Selected text:
______

[libre-riscv-dev] LD/ST address matcher

Tue Jun 4 01:15:08 BST 2019

On Tuesday, June 4, 2019, Jacob Lifshay <programmerjake at gmail.com> wrote:

> I think the hash technique would be less expensive than your estimate:
> an and gate is 6 transistors (4 for nand then 2 for inverter)
> an xor gate can be 6 transistors: http://tinyurl.com/yyygzebc
>
>
250 XOR gates compared to 12 AND gates is still 20 times more expensive.

Then multiply by 248 or so because it is NxN compares where N is likely to
be 8.

It's not xN, because *every* address has to be checked against every other
address, simultaneously.

Ok we can do 7 6 5 4 3 2 1 which is pascal triangle size, it is still far
too high, the numbers still come out at insane numbers for the full hash
method.

We have to do better.

> On Mon, Jun 3, 2019, 16:39 Luke Kenneth Casson Leighton <lkcl at lkcl.net>
> wrote:
>
> > On Tuesday, June 4, 2019, Jacob Lifshay <programmerjake at gmail.com>
> wrote:
> >
> > > On Mon, Jun 3, 2019, 15:51 Luke Kenneth Casson Leighton <lkcl at lkcl.net
> >
> > > wrote:
> > >
> > > >  can you please confirm: will the Vulkan API produce batches of LDs
> in
> > > > quick succession that are *exactly* on a 1MiB boundary?  if so, i'm
> > > > curious to know why, and if it can be avoided.
> > > >
> > > yes, a series of texture reads to apply multiple different textures to
> a
> > > surface. the accesses are all to the same location in each of the
> > textures,
> > > and the memory for textures is aligned to a large power of 2 (at least
> a
> > > page, but quite likely a megapage or larger).
> >
> >
> > Drat. Ok.
> >
> > So, hm, how about a direct CMP on bits 4-11, bitmap on bits 0-3 and a
> very
> > VERY simple non-expensive hash on SOME of the upper bits? Enough to cover
> > up to 4MiB or so.  We would actually be safe to do the bitmap @ bits 1-3
> or
> > even just 2-3
> >
> > The compare is NxN way so is EXPENSIVE.
> >
> > If there are 4 LDs and 4 STs that is an 8x8 address matching matrix,
> giving
> > a whopping TWO HUNDRED AND FORTY EIGHT comparisons needed to be done,
> EVERY
> > clock cycle, in parallel.
> >
> > 250 XOR gates is something like 4 gates or sonething per XOR, so... 256 x
> > 256 x 4 = a massive 256k gates just to do AGEN hit/miss checking.
> >
> > Bits 4 to 11 checking would just be AND gates, so that is about....

______

Problem 1: Reproduce the part of the address-matcher discussion starting at "Ok we can do" and ending at "to do better.", swapping "insane" for "unworkable".
Problem 2: Write the next part of the address-matcher discussion, picking up after its last line.

Data provided:

______

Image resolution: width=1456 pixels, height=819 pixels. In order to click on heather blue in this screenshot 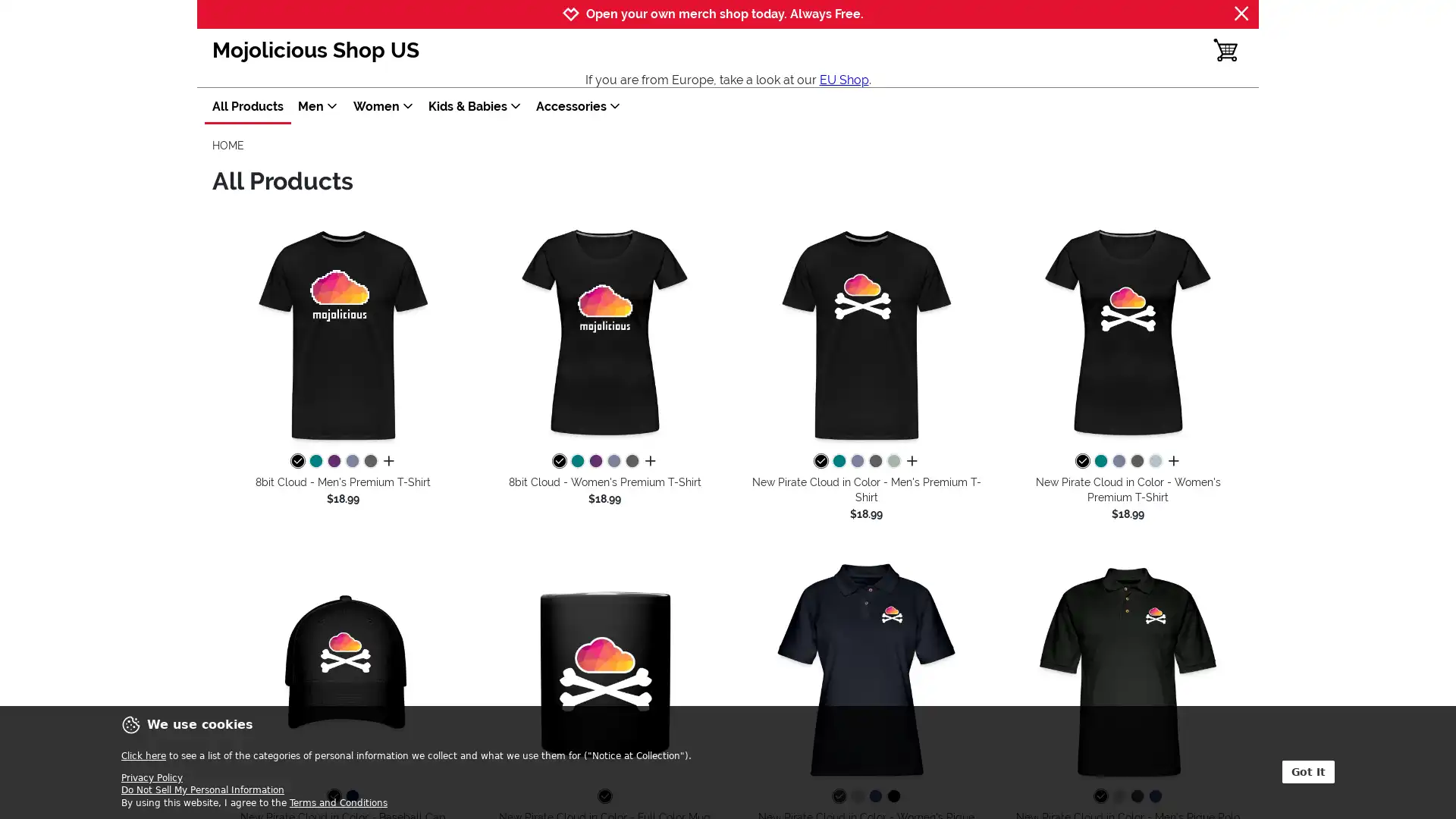, I will do `click(351, 461)`.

______

Task answer 1:
Ok we can do 7 6 5 4 3 2 1 which is pascal triangle size, it is still far
too high, the numbers still come out at unworkable numbers for the full hash
method.

We have to do better.

Task answer 2:
> 8x2=16
> > gates per address, times 256 = 4k gates for the entire table.
> >
> > Bits 0 to 3 if done as a bitmap would be 8 variable width shifters (not
> so
> > costly) then 16 bits that need checking, so around 8k gates.  Total
> around
> > 12k.
> >
> > Reducing the bitmap to bits 1-3 would bring the bitmap size down to 1k
> > gates, and still be able to match against 2 byte LD/ST operations,
> > including misaligned 32 and 64 bit LD/STs.  Byte level LD/STs would be
> > treated as single issue only if they had all but the LSB the same.
> >
> > Plus a bit more, however it is still over an order of magnitude less
> than a
> > full 64 bit hash approach.
> >
> > Remember we do not need a full match, it is quite odd, this is a way to
> > seek optimisation (parallelism) opportunities, NOT a way to fully AVOID
> > LD/ST clashes, as that is the LDST Dep Matrixes job, which it has already
> > done by detecting the order.
> >
> > Otherwise yes we would definitely need to do a full 64 bit compare which
> > would be insane.
> >
> > L.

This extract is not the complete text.